Task A → Summarize the knee surgery blog post in two sentences.
Task B → In the knee surgery blog post, on what date was Emma Claire born?
Task C → Carry on the knee surgery blog post from the point where it stops.

When the anesthesiologist  came to remove the femoral block, I thanked him for all his care and the fact that he listened to me and had a plan!   He seemed pleased.  I’d like to have him for any future surgeries I might need.  

I’m one month out from surgery now.  I still have some discomfort, but I can generally keep it under control by doing the exercises and massage techniques the physical therapist has given me and a few pain meds.  I’m up walking with a walker (and sometimes without it).   I can go out and about, but after about three hours, I’m pooped and ready for a rest.   I’m not driving yet, although I probably could since it’s my left knee.  I have mostly good days with a few woe-is-me hours thrown in now and then.   I think the next few weeks will bring  great improvement, and I’ll be walking freely again!

New Baby and New Knee

What’s new around here??   This  is Emma Claire.  She was born on October 20th.  It’s hard to believe that she’s almost two months old!   Unfortunately, she lives 2000 miles away, so we live for pictures like this one.

Information supplied →
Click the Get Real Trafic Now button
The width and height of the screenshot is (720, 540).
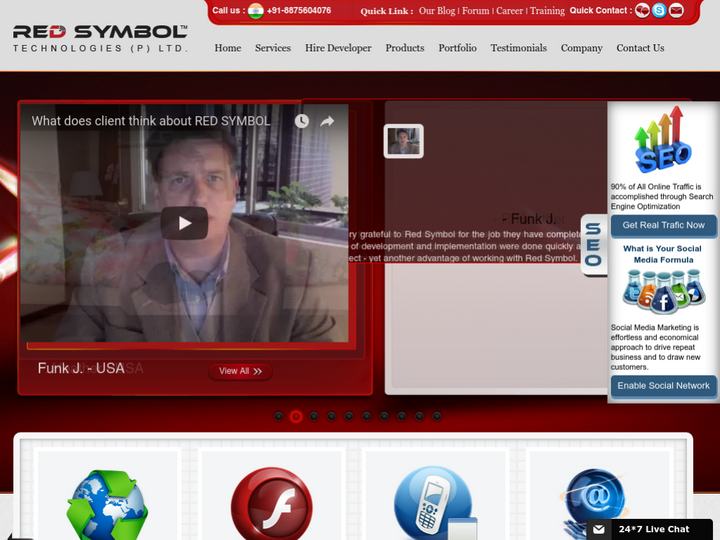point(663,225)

==

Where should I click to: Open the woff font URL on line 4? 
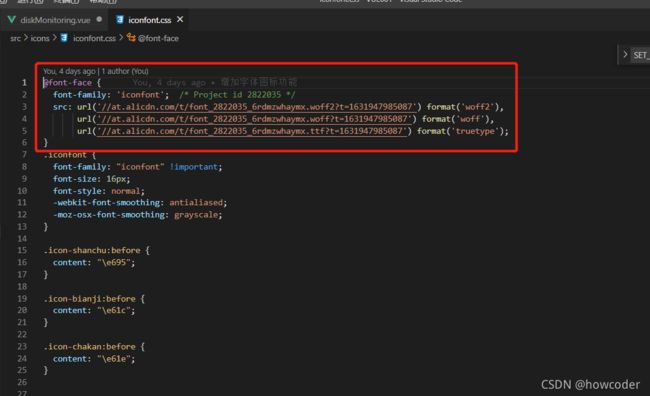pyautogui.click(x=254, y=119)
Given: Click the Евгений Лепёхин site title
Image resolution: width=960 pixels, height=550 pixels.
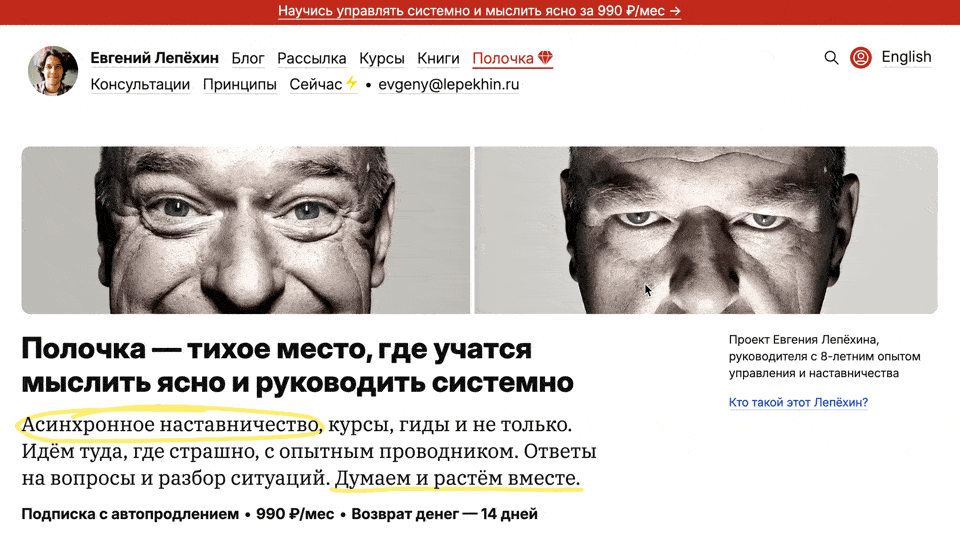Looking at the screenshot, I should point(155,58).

...

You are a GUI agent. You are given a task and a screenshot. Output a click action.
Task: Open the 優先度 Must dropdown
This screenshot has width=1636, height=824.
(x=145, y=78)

Exercise result A → After thanking the anesthesiologist who removed the femoral block, the writer reports being one month out from surgery, managing some discomfort with exercises, massage techniques and a few pain meds, and walking with a walker and sometimes without it. A new section introduces Emma Claire, who was born on October 20th and lives 2000 miles away.

Exercise result B → October 20th.

Exercise result C →
Emma Claire

Emma Claire

Today was her checkup and her first set of immunizations.  Poor baby, I’ll bet she’s a bit crabby tonight.

 
We left home in mid-October to head to PA for her arrival.  It was snowing as we went through the canyon and we had heavy winds for the entire day.  We spent the first night in a RV park in Amarillo.  The next morning we had problems with our tranny lube pump in the Toyota and had to find a mechanic to look at it.   There was no solution, so we ended up overfilling the transmission fluid to provide additional pressure into the pump. 
We took a side-trip to Dallas to see the King Tut Exhibit.  It was well worth it, and we ended up staying a couple of days to relax from the pre-trip stress.   We stayed in an RV park which bordered a city utility property.  It turned out to be a great place to take walks and let the dogs off leash.  We even saw a bobcat slipping into the under brush. 
After Dallas we headed northeast into Arkansas with the plan to get to PA on October 23rd for Emma’s arrival.  We found a beautiful  state park in Arkansas and had planned to stay a couple of days, but those plans changed when the phone rang at 4:30 am on the 20th to announce Emma’s arrival.   We were parked under trees which blocked our cell phone reception, so I was out in the middle of the campground in my jammies, sitting on a electrical box listening to my granddaughter’s first squalls.  It was a beautiful moment I’ll never forget.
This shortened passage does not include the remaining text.